By Marc Lifsher, Staff Writer
Los Angeles Times
Time is running out for talks aimed at keeping open a coal-fired power plant that supplies more than 7% of the electricity consumed by Southern California Edison Co. customers.
The Mohave Generating Station in Laughlin, Nev., is scheduled to close on New Year's Eve and should remain mothballed for at least four years, Edison said in a recent report to the California Public Utilities Commission.
Edison owns 56% of the 34-year-old facility on the Colorado River, which provides enough inexpensive power to run 1.2 million homes.
The Los Angeles Department of Water and Power and utilities in Arizona and Nevada hold minority interests.
The plant, considered one of the most polluting in the West, faces an end-of-year deadline for installing emissions control equipment mandated by a 1999 settlement of a lawsuit brought by environmental groups under the U.S. Clean Air Act.
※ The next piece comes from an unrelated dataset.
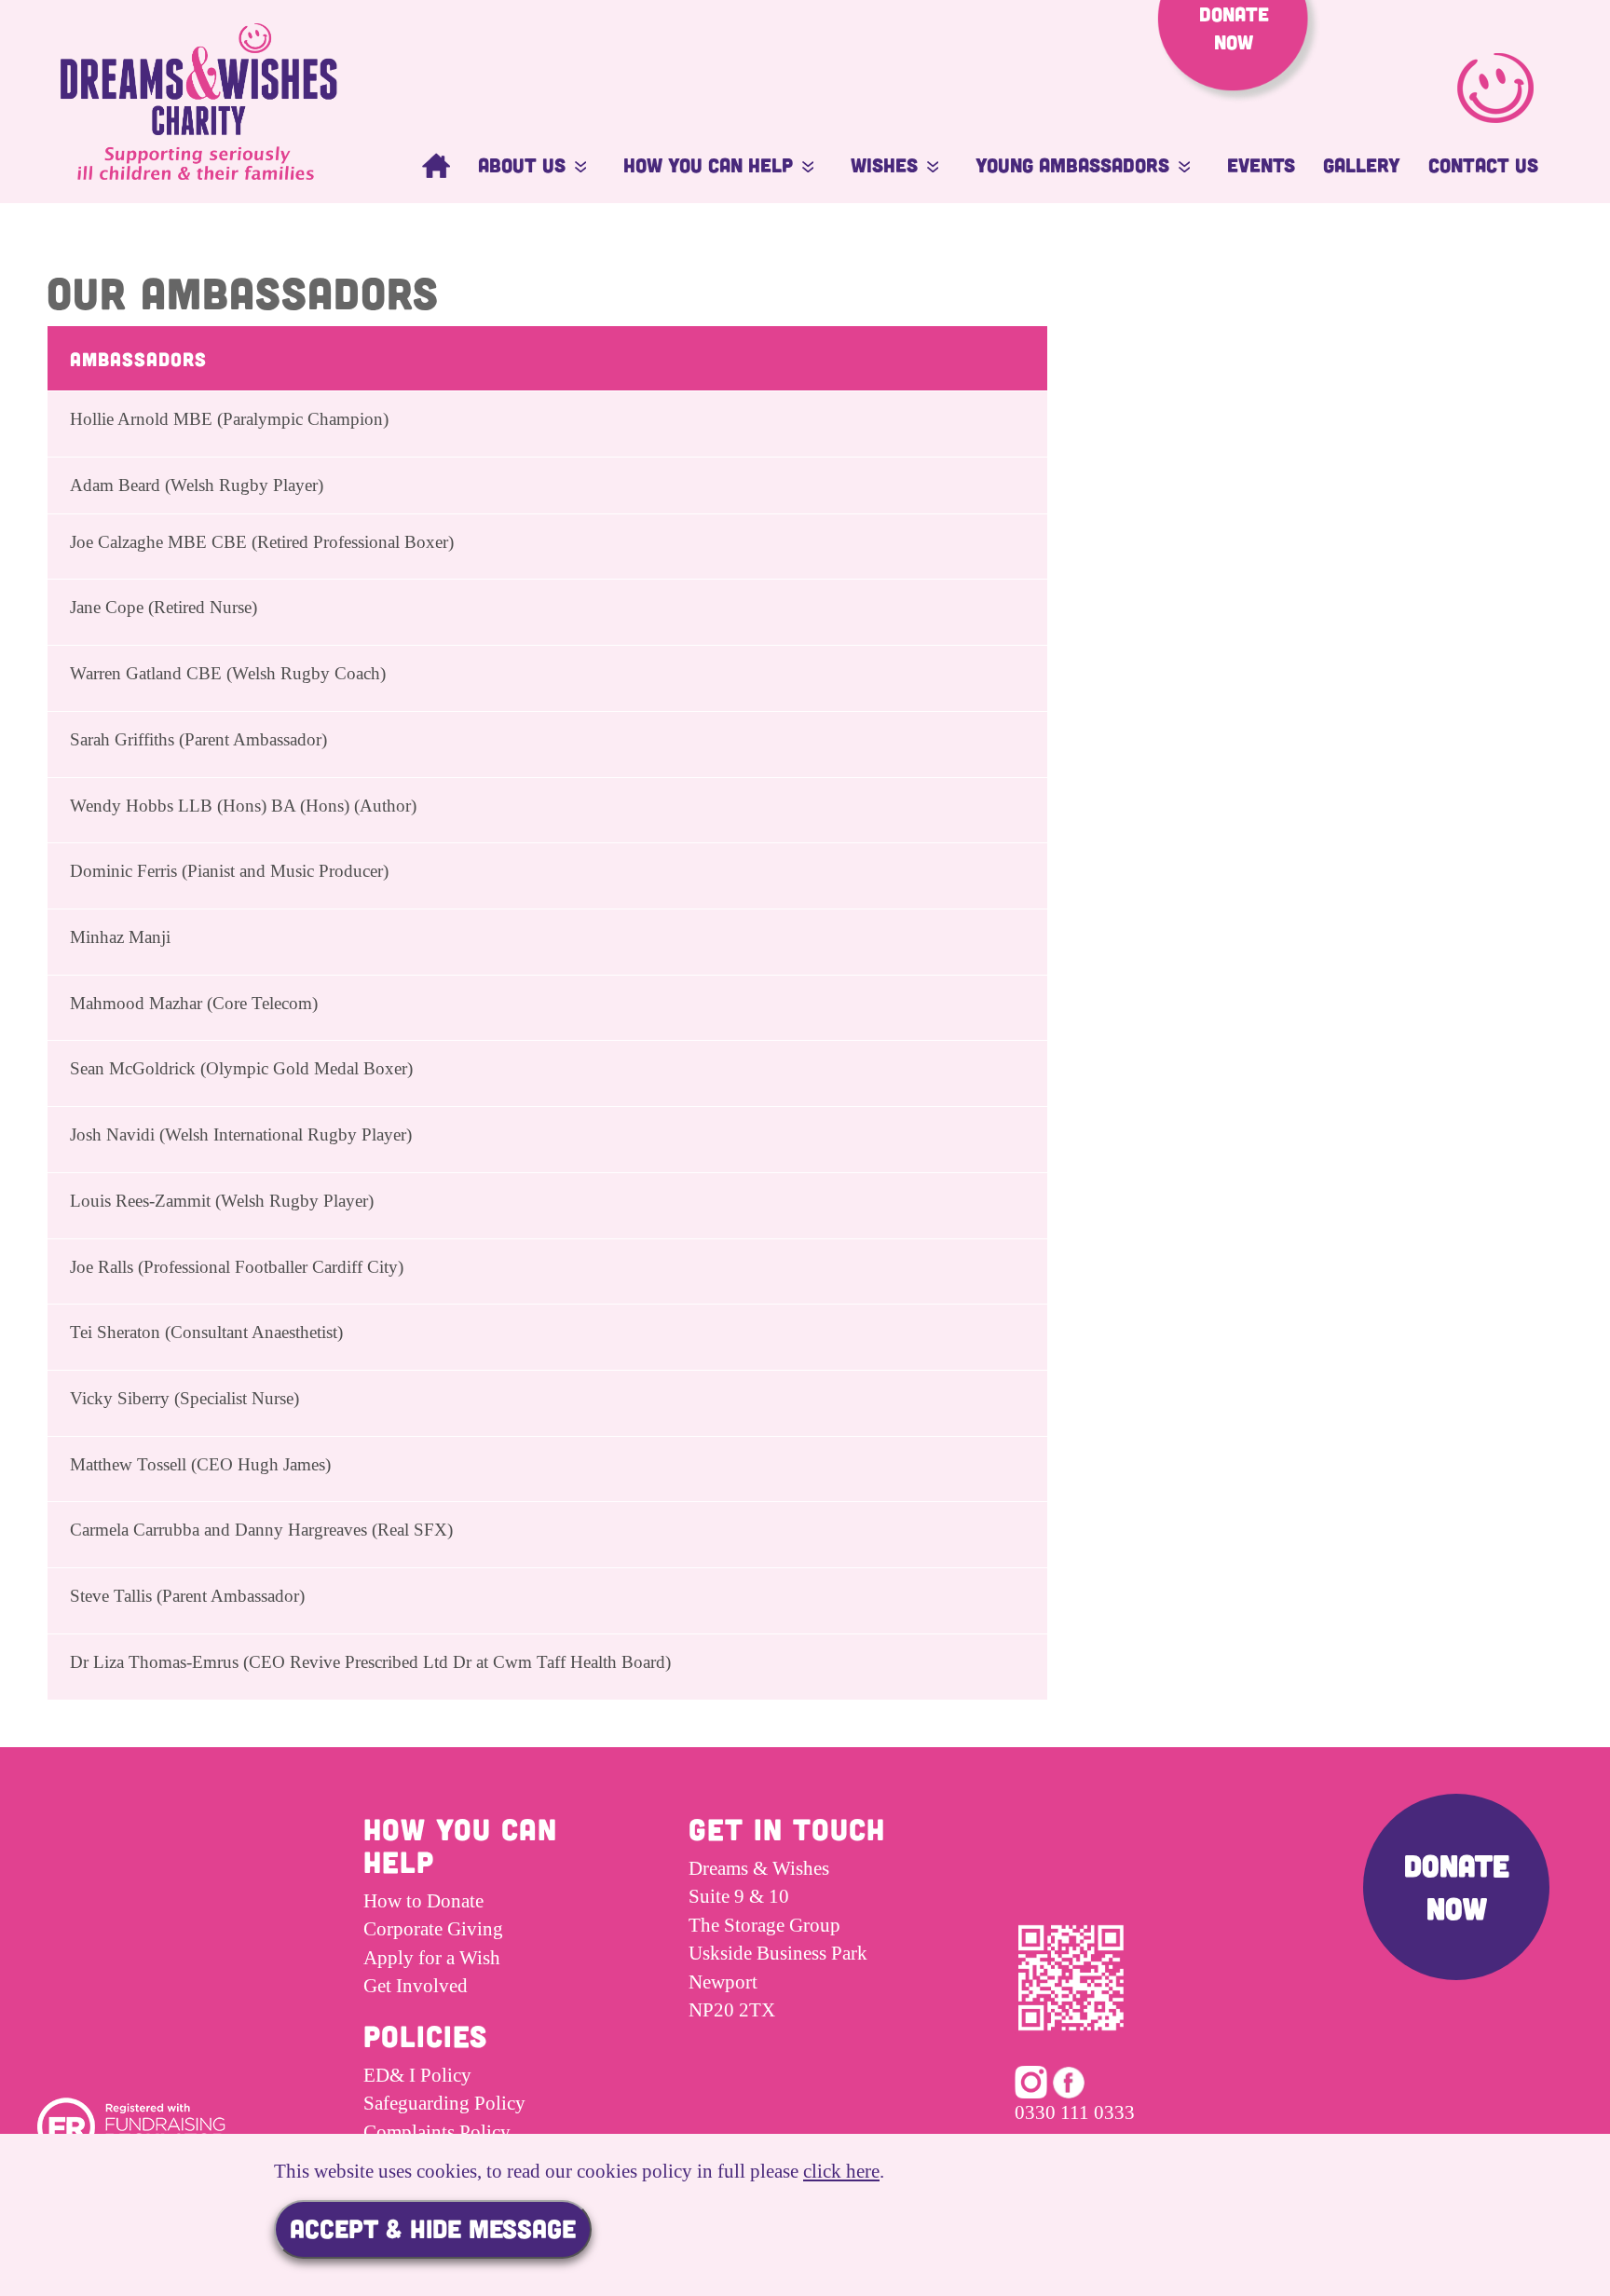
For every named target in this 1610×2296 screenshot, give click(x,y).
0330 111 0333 (1075, 2112)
Edison declined to ask state regulators for permission to spend about $1 billion to clean up the plant until after it had completed negotiations to secure firm supplies of coal and the water needed to transport it in a slurry pipeline from a mine in northern Arizona.
However, confidential talks with the mining company, Peabody Energy Corp., and the mineral rights owners, the Hopi and Navajo Indian tribes, haven't produced an agreement.
A change in Hopi tribal leadership Dec. 1 probably contributed to the delay in reaching a deal, said environmentalists, who had expected to receive a proposal from Edison asking for an extension of the Mohave closure deadline.
A shutdown of the plant would eliminate hundreds of high-paying jobs for tribal members working at Peabody's Black Mesa Mine. It also could cause severe economic hardship for the Hopi Indians, wiping out 40% of their $20-million operating budget for 2006.